>> start EXTRACTED DATA

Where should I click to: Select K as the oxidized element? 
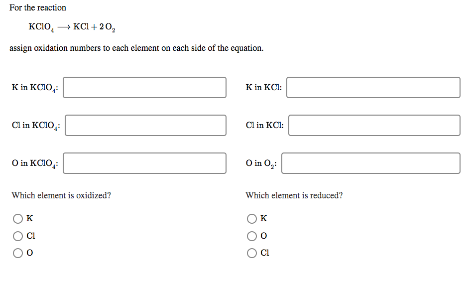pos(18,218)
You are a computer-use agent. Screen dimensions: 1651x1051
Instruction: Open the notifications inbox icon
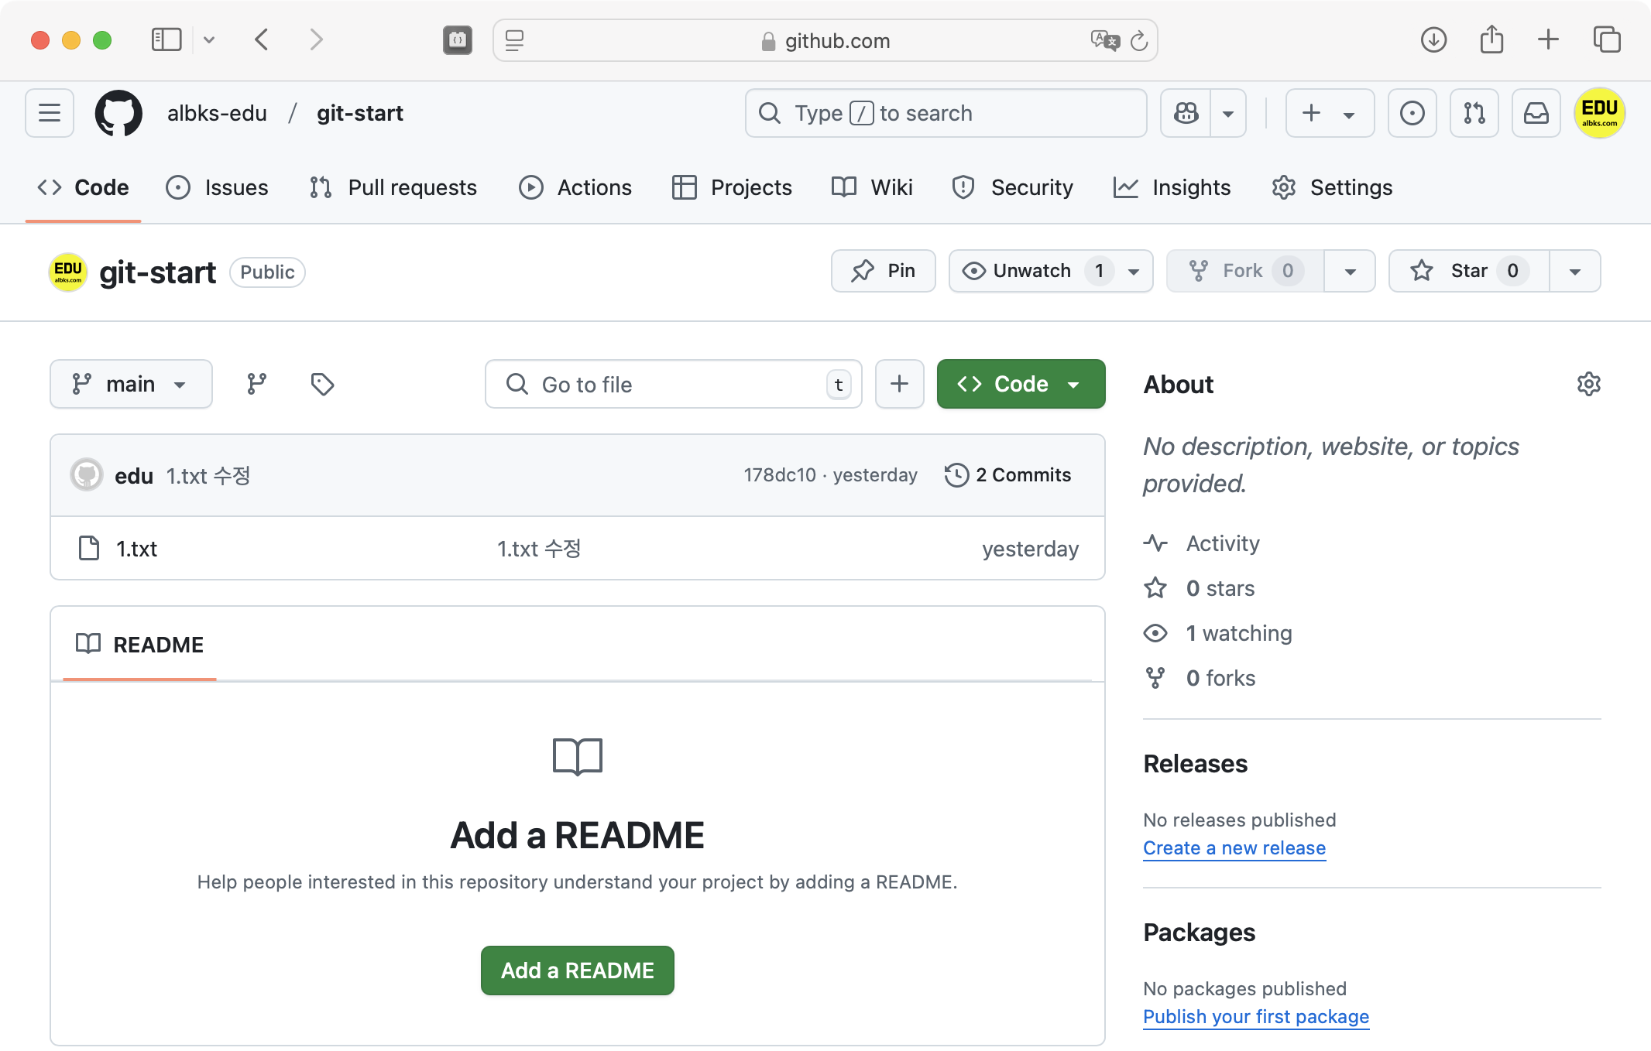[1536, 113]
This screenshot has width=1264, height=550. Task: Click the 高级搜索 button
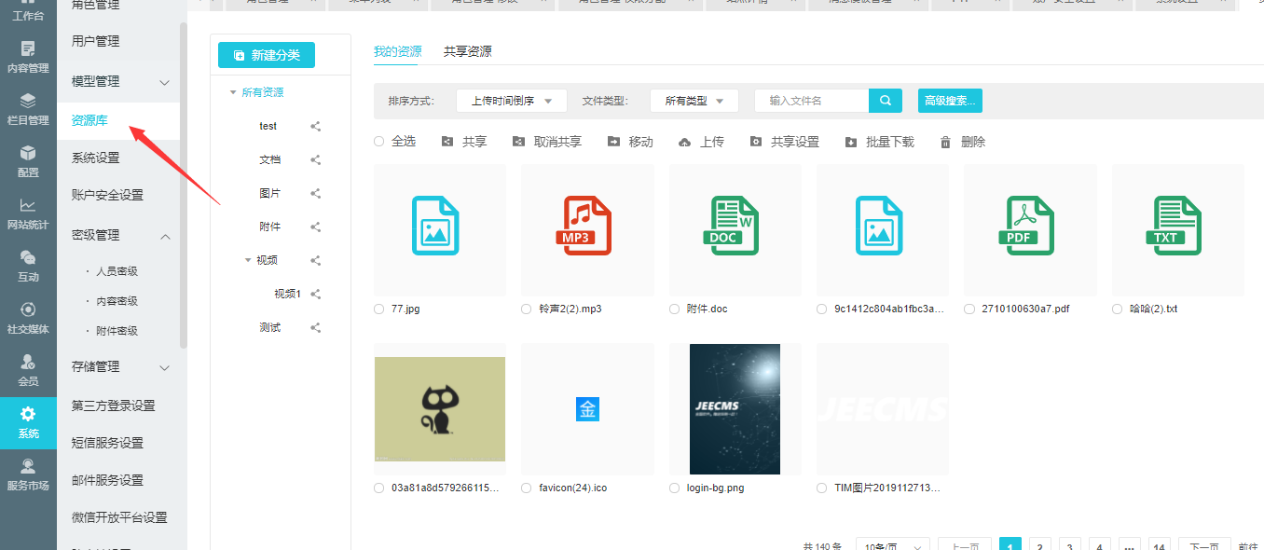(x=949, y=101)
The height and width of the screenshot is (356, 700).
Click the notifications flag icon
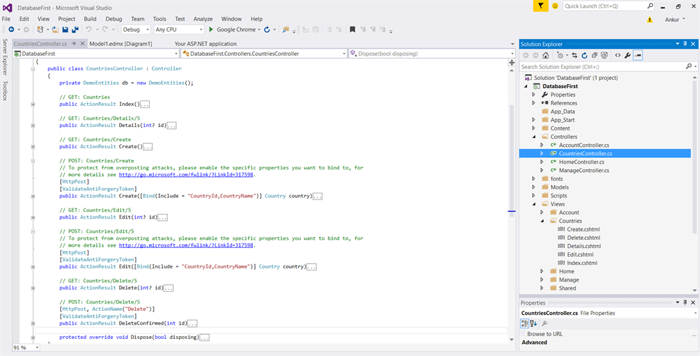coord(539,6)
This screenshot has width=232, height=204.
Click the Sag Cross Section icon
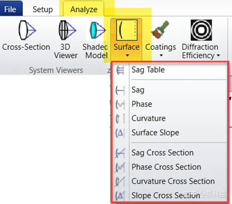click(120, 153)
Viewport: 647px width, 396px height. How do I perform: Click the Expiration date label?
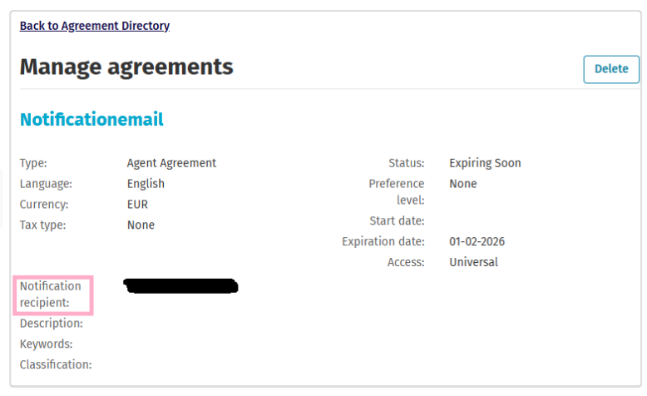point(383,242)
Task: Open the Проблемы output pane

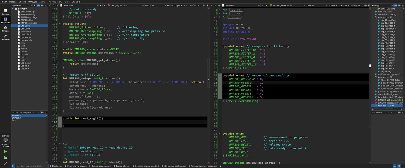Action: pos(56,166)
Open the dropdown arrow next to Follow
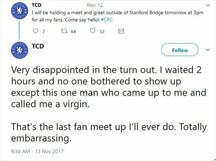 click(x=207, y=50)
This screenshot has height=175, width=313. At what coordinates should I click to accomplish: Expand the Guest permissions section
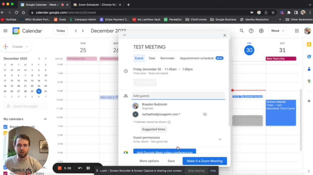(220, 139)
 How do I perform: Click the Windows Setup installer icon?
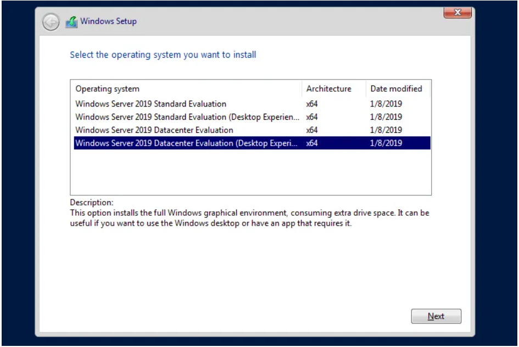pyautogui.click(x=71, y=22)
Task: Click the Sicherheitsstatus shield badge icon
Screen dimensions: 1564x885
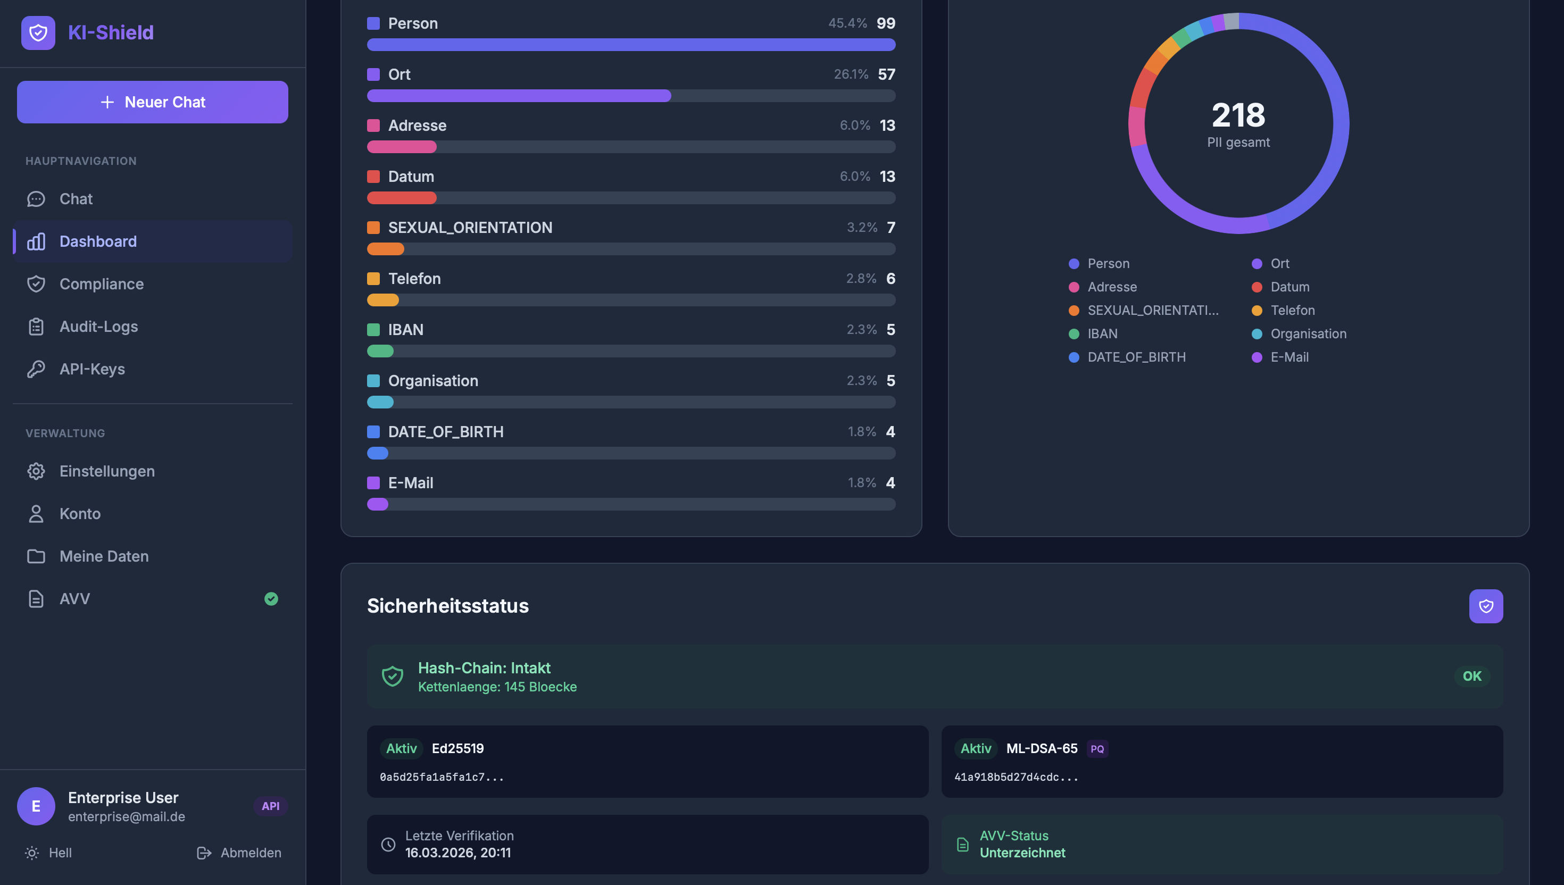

>> end EXTRACTED DATA

EXERCISE REQUIREMENTS
Copy every line of the listing above word for word, leaving out the pictures.

WRITTEN SOLUTION
Where should I click to: Select K as the oxidized element? 
pos(18,218)
You are a computer-use agent. Screen dimensions: 1651x1051
Instruction: Open the notifications inbox icon
[1536, 113]
This screenshot has width=1264, height=550. Task: Click the 高级搜索 button
(x=949, y=101)
The height and width of the screenshot is (356, 700).
Click the notifications flag icon
coord(539,6)
This screenshot has width=232, height=204.
Click the Sag Cross Section icon
click(120, 153)
Viewport: 647px width, 396px height. How do I perform: Click the Expiration date label?
point(383,242)
Task: Open the Проблемы output pane

Action: pos(56,166)
Open the dropdown arrow next to Follow
 click(x=207, y=50)
This screenshot has height=175, width=313. At what coordinates should I click to accomplish: Expand the Guest permissions section
(220, 139)
 How do I perform: Click the Windows Setup installer icon?
pyautogui.click(x=71, y=22)
Task: Click the Sicherheitsstatus shield badge icon
Screen dimensions: 1564x885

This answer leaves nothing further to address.